Houston Methodist. Leading Medicine

Elbow FAQ

Question:

When I have surgery next week for my chronic tennis elbow, what can I expect in the way of results?

Answer:

Studies show that surgery to treat chronic pain and loss of function from tennis elbow is usually very successful. It's always recommended that the patient try a good program of rehab first before having surgery.

But sometimes even quality rehabilitation doesn't change the patient's symptoms. Surgery to release the extensor carpi radialis brevis (ECRB) is the procedure done most often. This reduces the force transmitted from the muscle through the tendon to the bone.

Some surgeons remove the damaged tissue called tendinosis. They may restore the normal anatomical relationship between the extensor carpi radialis longus (ECRL) and the extensor digitorum communis (EDC). A single hole drilled into the bone along the lateral (outside) of the elbow helps bring an increased blood supply to the area. This step speeds up the healing process.

The expected results include pain relief and restoration of motion and function. You may be able to return to your previous level of athletic and recreational sports activities. Improved grip strength and ability to perform all daily activities without pain is another expected outcome.
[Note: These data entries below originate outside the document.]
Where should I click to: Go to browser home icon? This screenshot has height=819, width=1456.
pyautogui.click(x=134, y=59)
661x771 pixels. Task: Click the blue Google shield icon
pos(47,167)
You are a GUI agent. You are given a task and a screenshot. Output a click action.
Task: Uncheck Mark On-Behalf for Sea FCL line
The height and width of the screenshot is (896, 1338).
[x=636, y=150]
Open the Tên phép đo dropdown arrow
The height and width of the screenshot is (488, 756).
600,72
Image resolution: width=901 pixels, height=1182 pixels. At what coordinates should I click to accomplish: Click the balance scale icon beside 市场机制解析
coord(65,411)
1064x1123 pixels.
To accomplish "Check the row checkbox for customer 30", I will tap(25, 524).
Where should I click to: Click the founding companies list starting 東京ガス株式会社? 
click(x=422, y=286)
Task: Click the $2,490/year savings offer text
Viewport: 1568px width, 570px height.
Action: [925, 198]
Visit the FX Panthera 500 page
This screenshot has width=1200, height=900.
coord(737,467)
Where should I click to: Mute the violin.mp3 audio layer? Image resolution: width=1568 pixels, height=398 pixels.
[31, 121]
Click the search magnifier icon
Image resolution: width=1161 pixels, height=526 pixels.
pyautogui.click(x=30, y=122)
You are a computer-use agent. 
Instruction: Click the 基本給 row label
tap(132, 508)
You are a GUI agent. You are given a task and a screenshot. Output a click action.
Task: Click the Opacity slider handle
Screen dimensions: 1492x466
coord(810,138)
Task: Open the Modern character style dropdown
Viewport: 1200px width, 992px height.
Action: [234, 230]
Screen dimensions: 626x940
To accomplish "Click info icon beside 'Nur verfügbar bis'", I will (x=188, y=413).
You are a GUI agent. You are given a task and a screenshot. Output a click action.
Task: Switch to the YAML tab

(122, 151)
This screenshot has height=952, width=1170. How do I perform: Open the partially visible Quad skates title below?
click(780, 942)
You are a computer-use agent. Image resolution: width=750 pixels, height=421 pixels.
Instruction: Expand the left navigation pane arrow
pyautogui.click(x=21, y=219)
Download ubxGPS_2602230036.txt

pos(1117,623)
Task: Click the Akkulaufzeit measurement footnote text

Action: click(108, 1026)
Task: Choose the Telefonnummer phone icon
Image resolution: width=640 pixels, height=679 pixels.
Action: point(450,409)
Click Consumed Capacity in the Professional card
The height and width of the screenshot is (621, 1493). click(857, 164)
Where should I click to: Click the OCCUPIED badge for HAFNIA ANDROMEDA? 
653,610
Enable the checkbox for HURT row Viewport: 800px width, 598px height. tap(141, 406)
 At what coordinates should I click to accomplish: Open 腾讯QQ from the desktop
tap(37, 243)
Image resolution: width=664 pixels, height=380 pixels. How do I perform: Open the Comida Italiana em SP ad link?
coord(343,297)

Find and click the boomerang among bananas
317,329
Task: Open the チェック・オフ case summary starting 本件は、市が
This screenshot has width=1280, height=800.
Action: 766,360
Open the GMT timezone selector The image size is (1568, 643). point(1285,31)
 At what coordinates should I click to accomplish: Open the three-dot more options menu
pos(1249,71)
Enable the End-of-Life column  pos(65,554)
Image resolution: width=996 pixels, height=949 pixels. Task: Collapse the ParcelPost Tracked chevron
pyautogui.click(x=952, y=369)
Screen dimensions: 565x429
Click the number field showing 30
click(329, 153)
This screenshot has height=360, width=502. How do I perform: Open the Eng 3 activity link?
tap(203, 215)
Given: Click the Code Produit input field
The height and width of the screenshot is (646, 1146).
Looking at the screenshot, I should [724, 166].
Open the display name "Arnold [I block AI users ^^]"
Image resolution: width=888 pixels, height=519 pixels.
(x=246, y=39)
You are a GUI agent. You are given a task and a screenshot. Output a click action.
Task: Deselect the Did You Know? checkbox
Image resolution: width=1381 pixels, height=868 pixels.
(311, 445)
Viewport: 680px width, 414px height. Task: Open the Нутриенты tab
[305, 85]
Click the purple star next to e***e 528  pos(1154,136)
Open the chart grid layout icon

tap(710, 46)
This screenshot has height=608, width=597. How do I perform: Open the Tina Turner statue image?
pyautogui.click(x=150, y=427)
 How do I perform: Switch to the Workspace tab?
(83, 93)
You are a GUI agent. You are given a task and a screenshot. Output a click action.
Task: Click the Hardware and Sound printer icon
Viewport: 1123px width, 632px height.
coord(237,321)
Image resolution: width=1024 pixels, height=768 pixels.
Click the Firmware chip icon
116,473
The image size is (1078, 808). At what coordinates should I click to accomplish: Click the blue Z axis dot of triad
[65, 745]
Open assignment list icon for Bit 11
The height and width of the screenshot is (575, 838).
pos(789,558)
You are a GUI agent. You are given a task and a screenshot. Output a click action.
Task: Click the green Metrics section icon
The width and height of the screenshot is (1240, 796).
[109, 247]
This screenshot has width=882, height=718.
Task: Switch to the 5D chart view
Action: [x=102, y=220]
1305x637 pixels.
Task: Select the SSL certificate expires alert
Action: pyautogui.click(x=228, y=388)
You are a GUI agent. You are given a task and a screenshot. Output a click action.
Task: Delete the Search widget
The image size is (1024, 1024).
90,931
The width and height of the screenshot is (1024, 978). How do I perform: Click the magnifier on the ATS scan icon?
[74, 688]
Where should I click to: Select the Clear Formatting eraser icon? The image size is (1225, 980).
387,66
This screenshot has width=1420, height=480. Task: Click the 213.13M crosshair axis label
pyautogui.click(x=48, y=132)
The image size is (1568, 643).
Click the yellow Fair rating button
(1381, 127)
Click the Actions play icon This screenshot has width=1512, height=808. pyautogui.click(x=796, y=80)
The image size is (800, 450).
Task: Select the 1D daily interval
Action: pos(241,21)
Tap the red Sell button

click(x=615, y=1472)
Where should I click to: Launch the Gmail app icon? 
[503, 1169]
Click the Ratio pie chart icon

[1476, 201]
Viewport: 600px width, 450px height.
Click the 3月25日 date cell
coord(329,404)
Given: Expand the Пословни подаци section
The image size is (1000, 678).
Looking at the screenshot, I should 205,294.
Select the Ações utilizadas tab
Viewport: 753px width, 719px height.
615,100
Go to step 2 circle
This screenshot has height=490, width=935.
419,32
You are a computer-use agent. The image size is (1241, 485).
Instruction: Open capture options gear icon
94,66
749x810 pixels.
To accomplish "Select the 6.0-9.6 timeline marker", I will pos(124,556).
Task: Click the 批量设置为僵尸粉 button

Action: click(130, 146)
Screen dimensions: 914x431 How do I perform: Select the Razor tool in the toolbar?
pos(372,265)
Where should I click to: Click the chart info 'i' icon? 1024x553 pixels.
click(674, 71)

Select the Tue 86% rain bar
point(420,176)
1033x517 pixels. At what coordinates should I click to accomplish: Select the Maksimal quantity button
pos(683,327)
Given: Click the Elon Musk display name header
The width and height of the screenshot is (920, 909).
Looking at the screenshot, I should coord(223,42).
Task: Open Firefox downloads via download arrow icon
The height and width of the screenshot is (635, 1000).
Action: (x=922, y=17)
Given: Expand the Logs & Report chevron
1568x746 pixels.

Sometimes patients report less than perfect results. They may have difficulty fastening the top button on a shirt. They may have trouble with other similar activities like turning a key, combing the hair, or using uensils to eat. Or they may report pain with strenuous activities. Grip strength may be less than normal. Patient satisfaction may be decreased because of these (or other) limitations. Johnathan H. Dunn, MD, et al. Ten- to 14-Year Follow-Up of the Nirschl Surgical Technique for Lateral Epicondylitis. In The American Journal of Sports Medicine. February 2008. Vol. 36. No. 2. Pp. 261-266.

*Disclaimer:* The information contained herein is compiled from a variety of sources. It may not be complete or timely. It does not cover all diseases, physical conditions, ailments or treatments. The information should NOT be used in place of visit with your healthcare provider, nor should you disregard the advice of your health care provider because of any information you read in this topic.